• GOAL OF THE EXERCISE: Rewrite these lines as a numbered list, leaving out any blank lines.

• DATA FOR THIS TASK:

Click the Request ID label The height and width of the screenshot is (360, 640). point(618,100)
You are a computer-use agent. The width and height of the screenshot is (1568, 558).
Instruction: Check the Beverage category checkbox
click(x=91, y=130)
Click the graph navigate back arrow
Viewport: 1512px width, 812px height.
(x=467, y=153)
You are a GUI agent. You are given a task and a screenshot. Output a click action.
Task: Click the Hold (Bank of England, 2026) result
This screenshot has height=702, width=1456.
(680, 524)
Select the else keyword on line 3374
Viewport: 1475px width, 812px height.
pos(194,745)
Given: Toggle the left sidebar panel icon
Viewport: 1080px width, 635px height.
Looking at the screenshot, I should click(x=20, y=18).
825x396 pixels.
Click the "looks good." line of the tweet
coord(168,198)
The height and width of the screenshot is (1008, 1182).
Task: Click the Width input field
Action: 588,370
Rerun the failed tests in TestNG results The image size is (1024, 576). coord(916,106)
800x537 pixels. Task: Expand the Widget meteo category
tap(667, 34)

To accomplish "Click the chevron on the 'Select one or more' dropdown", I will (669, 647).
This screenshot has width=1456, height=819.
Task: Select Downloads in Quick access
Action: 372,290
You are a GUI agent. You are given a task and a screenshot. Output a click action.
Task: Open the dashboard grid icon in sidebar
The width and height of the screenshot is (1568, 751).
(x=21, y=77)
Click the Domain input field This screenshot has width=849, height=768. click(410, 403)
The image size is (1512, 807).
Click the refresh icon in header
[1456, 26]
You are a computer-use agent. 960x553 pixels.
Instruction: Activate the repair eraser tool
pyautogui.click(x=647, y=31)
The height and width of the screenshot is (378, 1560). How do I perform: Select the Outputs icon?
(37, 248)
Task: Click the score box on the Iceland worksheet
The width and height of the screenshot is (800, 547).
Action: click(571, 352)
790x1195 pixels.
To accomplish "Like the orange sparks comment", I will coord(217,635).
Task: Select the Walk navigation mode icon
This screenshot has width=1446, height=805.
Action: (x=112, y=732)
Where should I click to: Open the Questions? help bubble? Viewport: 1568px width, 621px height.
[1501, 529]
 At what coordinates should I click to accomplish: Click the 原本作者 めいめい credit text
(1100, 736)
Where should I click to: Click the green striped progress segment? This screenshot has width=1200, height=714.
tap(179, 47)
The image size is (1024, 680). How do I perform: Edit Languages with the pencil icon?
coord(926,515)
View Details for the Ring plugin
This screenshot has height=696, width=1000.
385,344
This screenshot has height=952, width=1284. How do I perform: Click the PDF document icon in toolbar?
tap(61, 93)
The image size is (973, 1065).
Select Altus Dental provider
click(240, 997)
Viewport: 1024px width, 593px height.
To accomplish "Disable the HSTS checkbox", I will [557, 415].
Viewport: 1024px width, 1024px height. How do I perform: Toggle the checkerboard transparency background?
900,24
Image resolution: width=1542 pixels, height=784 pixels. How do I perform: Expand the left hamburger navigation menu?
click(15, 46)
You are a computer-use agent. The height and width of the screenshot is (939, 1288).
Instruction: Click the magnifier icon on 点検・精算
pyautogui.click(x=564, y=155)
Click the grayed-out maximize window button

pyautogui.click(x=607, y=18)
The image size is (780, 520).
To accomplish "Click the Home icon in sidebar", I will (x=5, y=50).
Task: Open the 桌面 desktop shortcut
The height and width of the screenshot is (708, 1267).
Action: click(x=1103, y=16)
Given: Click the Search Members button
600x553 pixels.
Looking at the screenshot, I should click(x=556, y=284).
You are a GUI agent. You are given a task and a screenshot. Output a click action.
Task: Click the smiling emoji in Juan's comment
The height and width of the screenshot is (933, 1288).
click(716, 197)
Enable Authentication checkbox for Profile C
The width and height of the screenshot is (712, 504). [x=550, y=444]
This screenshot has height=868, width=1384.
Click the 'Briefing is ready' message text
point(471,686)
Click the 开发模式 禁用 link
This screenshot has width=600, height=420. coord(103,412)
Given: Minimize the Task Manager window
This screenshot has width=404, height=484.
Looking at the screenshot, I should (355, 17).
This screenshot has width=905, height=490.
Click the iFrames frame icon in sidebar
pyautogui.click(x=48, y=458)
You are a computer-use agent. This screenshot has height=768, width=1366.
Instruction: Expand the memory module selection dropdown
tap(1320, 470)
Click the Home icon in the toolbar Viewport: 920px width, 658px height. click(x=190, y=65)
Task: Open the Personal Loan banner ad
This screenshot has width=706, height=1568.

• RESPONSE:
1. Click the Request ID label The height and width of the screenshot is (360, 640). point(618,100)
2. You are a computer-use agent. The width and height of the screenshot is (1568, 558).
3. Instruction: Check the Beverage category checkbox
4. click(x=91, y=130)
5. Click the graph navigate back arrow
6. Viewport: 1512px width, 812px height.
7. (x=467, y=153)
8. You are a GUI agent. You are given a task and a screenshot. Output a click action.
9. Task: Click the Hold (Bank of England, 2026) result
10. This screenshot has height=702, width=1456.
11. (680, 524)
12. Select the else keyword on line 3374
13. Viewport: 1475px width, 812px height.
14. pos(194,745)
15. Given: Toggle the left sidebar panel icon
16. Viewport: 1080px width, 635px height.
17. Looking at the screenshot, I should click(x=20, y=18).
18. 825x396 pixels.
19. Click the "looks good." line of the tweet
20. coord(168,198)
21. The height and width of the screenshot is (1008, 1182).
22. Task: Click the Width input field
23. Action: 588,370
24. Rerun the failed tests in TestNG results The image size is (1024, 576). coord(916,106)
25. 800x537 pixels. Task: Expand the Widget meteo category
26. tap(667, 34)
27. To accomplish "Click the chevron on the 'Select one or more' dropdown", I will (669, 647).
28. This screenshot has width=1456, height=819.
29. Task: Select Downloads in Quick access
30. Action: 372,290
31. You are a GUI agent. You are given a task and a screenshot. Output a click action.
32. Task: Open the dashboard grid icon in sidebar
33. The width and height of the screenshot is (1568, 751).
34. (x=21, y=77)
35. Click the Domain input field This screenshot has width=849, height=768. click(410, 403)
36. The image size is (1512, 807).
37. Click the refresh icon in header
38. [1456, 26]
39. You are a computer-use agent. 960x553 pixels.
40. Instruction: Activate the repair eraser tool
41. pyautogui.click(x=647, y=31)
42. The height and width of the screenshot is (378, 1560). How do I perform: Select the Outputs icon?
43. (37, 248)
44. Task: Click the score box on the Iceland worksheet
45. The width and height of the screenshot is (800, 547).
46. Action: click(571, 352)
47. 790x1195 pixels.
48. To accomplish "Like the orange sparks comment", I will coord(217,635).
49. Task: Select the Walk navigation mode icon
50. This screenshot has width=1446, height=805.
51. Action: (x=112, y=732)
52. Where should I click to: Open the Questions? help bubble? Viewport: 1568px width, 621px height.
53. [1501, 529]
54.  At what coordinates should I click to accomplish: Click the 原本作者 めいめい credit text
55. (1100, 736)
56. Where should I click to: Click the green striped progress segment? This screenshot has width=1200, height=714.
57. tap(179, 47)
58. The image size is (1024, 680). How do I perform: Edit Languages with the pencil icon?
59. coord(926,515)
60. View Details for the Ring plugin
61. This screenshot has height=696, width=1000.
62. 385,344
63. This screenshot has height=952, width=1284. How do I perform: Click the PDF document icon in toolbar?
64. tap(61, 93)
65. The image size is (973, 1065).
66. Select Altus Dental provider
67. click(240, 997)
68. Viewport: 1024px width, 593px height.
69. To accomplish "Disable the HSTS checkbox", I will [557, 415].
70. Viewport: 1024px width, 1024px height. How do I perform: Toggle the checkerboard transparency background?
71. 900,24
72. Image resolution: width=1542 pixels, height=784 pixels. How do I perform: Expand the left hamburger navigation menu?
73. click(15, 46)
74. You are a computer-use agent. The height and width of the screenshot is (939, 1288).
75. Instruction: Click the magnifier icon on 点検・精算
76. pyautogui.click(x=564, y=155)
77. Click the grayed-out maximize window button
78. pyautogui.click(x=607, y=18)
79. The image size is (780, 520).
80. To accomplish "Click the Home icon in sidebar", I will (x=5, y=50).
81. Task: Open the 桌面 desktop shortcut
82. The height and width of the screenshot is (708, 1267).
83. Action: click(x=1103, y=16)
84. Given: Click the Search Members button
85. 600x553 pixels.
86. Looking at the screenshot, I should click(x=556, y=284).
87. You are a GUI agent. You are given a task and a screenshot. Output a click action.
88. Task: Click the smiling emoji in Juan's comment
89. The height and width of the screenshot is (933, 1288).
90. click(716, 197)
91. Enable Authentication checkbox for Profile C
92. The width and height of the screenshot is (712, 504). [x=550, y=444]
93. This screenshot has height=868, width=1384.
94. Click the 'Briefing is ready' message text
95. point(471,686)
96. Click the 开发模式 禁用 link
97. This screenshot has width=600, height=420. coord(103,412)
98. Given: Minimize the Task Manager window
99. This screenshot has width=404, height=484.
100. Looking at the screenshot, I should (355, 17).
101. This screenshot has width=905, height=490.
102. Click the iFrames frame icon in sidebar
103. pyautogui.click(x=48, y=458)
104. You are a computer-use agent. This screenshot has height=768, width=1366.
105. Instruction: Expand the memory module selection dropdown
106. tap(1320, 470)
107. Click the Home icon in the toolbar Viewport: 920px width, 658px height. click(x=190, y=65)
108. Task: Open the Personal Loan banner ad
109. This screenshot has width=706, height=1568.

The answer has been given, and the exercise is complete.